On the other hand, the Appellants argue that the requested stays inure to the benefit of this alternative dispute resolution system. That is how 30,000 applications for mediation are reduced to 40 final arbitration decisions. The Appellants submit that a significant number of these 30,000 applications for mediation come from service providers who are abusing the system. The effect of not granting a stay is tantamount to the Commission failing to safeguard the public from fraud, resulting in irreparable harm not merely to the Appellants but to the system itself.
Regarding the balance of convenience, the Appellants submit that:
The Commission may not be the most efficient forum to address these matters. There are many commonalities between the issues in these arbitrations and the Court Action. The Court Action, however, is much broader and the issue of abuse of process is best suited to be heard in that forum.
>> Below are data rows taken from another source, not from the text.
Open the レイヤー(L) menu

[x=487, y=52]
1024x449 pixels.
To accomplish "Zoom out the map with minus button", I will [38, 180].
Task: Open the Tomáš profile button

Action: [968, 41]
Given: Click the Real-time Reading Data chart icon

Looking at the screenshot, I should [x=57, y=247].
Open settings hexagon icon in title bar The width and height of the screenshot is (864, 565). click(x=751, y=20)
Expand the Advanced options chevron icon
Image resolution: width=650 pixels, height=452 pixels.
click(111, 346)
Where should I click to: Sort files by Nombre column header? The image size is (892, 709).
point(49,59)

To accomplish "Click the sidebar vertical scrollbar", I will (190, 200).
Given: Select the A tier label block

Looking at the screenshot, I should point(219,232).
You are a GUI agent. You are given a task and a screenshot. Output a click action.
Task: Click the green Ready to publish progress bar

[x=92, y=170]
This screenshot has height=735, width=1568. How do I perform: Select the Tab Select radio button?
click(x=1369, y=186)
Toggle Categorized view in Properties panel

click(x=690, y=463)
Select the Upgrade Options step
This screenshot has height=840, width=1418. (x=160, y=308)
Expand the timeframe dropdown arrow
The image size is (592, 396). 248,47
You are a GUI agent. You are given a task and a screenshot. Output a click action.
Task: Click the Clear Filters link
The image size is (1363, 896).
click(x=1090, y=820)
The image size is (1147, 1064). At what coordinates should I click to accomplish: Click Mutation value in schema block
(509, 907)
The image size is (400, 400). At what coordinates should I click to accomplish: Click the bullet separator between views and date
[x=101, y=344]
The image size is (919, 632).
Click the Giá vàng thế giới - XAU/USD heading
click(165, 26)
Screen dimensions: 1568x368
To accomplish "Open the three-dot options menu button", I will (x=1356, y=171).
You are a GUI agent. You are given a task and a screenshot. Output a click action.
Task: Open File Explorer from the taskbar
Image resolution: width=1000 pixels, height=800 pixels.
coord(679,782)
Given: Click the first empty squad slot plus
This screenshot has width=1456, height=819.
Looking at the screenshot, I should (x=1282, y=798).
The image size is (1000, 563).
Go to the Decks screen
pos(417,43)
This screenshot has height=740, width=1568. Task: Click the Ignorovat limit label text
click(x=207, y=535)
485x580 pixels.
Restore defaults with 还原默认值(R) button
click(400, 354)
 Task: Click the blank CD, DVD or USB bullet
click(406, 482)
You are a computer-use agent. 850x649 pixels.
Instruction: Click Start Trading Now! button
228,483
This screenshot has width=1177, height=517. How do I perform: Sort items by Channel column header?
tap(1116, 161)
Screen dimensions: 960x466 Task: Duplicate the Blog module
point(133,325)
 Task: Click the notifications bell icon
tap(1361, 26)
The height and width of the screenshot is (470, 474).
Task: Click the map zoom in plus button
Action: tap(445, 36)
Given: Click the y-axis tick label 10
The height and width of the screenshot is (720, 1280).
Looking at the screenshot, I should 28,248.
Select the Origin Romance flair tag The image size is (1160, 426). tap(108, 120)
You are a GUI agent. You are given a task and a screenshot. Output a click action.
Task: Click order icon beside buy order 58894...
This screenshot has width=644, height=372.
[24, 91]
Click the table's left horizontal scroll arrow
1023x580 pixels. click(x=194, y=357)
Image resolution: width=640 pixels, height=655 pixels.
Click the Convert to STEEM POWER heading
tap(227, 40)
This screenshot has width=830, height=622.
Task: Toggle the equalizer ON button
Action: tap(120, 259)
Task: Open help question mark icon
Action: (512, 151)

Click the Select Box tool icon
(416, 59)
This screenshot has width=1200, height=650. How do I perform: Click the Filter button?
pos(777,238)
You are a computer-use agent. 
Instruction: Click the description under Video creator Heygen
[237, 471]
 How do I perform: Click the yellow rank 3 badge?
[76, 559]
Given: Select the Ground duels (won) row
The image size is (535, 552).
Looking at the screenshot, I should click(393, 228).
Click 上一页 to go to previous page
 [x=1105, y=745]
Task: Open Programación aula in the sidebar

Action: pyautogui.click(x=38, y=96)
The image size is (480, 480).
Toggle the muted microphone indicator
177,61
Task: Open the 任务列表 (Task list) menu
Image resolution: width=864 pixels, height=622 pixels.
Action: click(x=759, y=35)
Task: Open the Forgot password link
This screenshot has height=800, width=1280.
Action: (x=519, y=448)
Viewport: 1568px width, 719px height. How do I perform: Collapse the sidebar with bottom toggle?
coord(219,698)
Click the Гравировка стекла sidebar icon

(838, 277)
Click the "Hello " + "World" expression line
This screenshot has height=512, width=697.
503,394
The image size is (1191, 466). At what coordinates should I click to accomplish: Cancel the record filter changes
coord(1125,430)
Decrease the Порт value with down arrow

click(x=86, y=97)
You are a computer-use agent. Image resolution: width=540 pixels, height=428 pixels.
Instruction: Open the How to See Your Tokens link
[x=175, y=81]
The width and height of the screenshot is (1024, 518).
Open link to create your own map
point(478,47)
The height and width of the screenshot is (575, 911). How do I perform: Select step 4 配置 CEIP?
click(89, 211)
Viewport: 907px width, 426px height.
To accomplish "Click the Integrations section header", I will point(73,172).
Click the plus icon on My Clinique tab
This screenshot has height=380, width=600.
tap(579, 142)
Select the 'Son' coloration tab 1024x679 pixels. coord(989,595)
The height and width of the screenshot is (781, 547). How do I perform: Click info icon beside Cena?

The Court Action will impact the arbitrations, as it seeks, in part, (a) a declaration that the defendants have been unjustly enriched at the expense of the plaintiffs; (b) an accounting and disgorgement from the defendants of the entire profit from the conduct described; and, (c) a declaration that the plaintiffs are not required to pay any future or outstanding amounts submitted by the court defendants.
The arbitrations do not involve discrete, distinct disputes that can be reasonably dealt with separately. Rather, they involve essentially the same issues. The Appellants will have to call identical evidence in each of the 92 separate arbitrations to show similar patterns of activity.
Without exception, the Respondents rely solely on reports generated by the defendants in the Court Action. If these reports are invalidated by the court, the Respondents will have no evidence upon which their claims can proceed.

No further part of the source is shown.